Speaking at Harrogate’s International Centre for the BSA’s Annual Conference 2015, he welcomed members from the UK’s 44 building societies, credit unions and regulators.

Fieth said: “The single most important thing for our new government is to set in train a cross party 15-year plan based on national and regional demographic changes, employment, environmental concerns, infrastructure and house price inflation.

“We need to build houses as well. Since 1946 the private sector has only twice succeeded in building more than 200,000 houses in England: in 1964 and 1968. In 2014 the total was less than 94,000.

“To meet its manifesto commitments the new government must ensure that local authorities and housing associations build as well, and build in real volume.

“And, as importantly, must replace homes sold from Right to Buy at a ratio of one to one.”

He said the BSA will go further with a programme designed to increase the availability of mortgage funding from building societies for homes built using modern construction methods.

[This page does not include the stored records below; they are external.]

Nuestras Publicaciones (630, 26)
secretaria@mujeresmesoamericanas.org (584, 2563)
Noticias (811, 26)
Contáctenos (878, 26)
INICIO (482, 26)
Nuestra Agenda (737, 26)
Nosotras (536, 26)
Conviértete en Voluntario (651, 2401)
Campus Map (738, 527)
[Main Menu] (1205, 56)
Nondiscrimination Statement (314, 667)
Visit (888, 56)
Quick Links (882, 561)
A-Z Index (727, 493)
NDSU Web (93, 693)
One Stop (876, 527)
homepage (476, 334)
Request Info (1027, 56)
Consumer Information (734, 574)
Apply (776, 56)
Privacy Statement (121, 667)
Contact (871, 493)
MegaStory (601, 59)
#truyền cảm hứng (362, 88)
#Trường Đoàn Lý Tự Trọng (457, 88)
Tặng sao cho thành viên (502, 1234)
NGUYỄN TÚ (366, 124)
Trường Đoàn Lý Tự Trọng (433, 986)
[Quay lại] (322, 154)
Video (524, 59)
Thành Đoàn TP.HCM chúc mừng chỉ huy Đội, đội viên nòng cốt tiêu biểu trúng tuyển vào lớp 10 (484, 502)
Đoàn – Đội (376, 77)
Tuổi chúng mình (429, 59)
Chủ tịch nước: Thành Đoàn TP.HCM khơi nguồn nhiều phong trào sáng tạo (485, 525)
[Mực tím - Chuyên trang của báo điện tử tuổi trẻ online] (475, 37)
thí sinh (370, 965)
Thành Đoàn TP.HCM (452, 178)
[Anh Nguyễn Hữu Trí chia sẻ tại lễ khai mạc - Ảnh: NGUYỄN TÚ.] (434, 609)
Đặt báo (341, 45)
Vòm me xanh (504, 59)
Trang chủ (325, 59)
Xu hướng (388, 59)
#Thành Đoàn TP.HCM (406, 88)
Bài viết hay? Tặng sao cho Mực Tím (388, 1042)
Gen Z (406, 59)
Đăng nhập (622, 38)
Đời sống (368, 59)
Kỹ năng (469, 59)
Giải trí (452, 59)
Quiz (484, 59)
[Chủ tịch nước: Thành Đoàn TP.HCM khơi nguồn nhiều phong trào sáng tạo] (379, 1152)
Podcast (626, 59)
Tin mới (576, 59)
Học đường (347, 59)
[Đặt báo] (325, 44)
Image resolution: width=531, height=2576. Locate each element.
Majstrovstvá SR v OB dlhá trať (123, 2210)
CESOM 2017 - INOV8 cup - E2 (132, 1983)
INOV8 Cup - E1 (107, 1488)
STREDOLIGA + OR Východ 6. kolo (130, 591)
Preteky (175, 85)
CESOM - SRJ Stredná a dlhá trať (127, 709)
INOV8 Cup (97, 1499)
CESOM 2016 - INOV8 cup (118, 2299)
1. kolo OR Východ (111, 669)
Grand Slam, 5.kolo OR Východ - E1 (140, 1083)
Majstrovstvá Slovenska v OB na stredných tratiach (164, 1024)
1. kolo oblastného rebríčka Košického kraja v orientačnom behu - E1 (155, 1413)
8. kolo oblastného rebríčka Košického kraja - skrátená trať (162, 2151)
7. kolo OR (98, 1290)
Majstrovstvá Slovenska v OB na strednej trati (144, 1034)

He added: “This applies particularly to off-site modular construction, a method of building, currently niche, which is substantially quicker than standard brick and tile construction. It is not yet well understood by the lending community, a position we hope to change over the coming months.

“Many building societies already have good working relationships with local and regional builders and are the main suppliers of mortgage finance for self-build and custom-build across the UK.”

Another theme from the opening address was lending into retirement, which he said is going to be a major theme for the whole financial sector going forward.

Fieth said: “Financing old age will, I believe, be one of the critical social issues for the remainder of the 21st century.

“This is an area which is for collaboration for us and the CML and other trade associations.

“We are well placed to take the lead in this area, making it clear that building societies have a desire to do even more for older borrowers.

“We already know that our sector is more flexible in this area than larger banks.”

Fieth also discussed “the tsunami of regulation”, as he called for regulators to encourage diversity by encouraging both the mutual and shareholder bank models.

He said: “Whether the new government takes up our proposal or not, we will actively be encouraging ministers, select committees and parliamentarians to question regulators closer about how they are supporting, facilitating and encouraging all ownership forms in banking and financial services.

“That might sound like a strange objective for a regulator. But we believe that is in their best interests too, helping them to avoid creating new concentrations of risk and new potential points of failure as they, rightly, continue their part in restoring confidence and trust across the whole sector.”

Referencing how Harrogate was said to be the happiest town in the UK in 2014 according to Rightmove, Fieth closed the opening address by saying: “I hope you all enjoy this year’s BSA conference and go away tomorrow afternoon with some new ideas, some fresh inspiration and, above all, leave the happy town of Harrogate with a spring in your step.”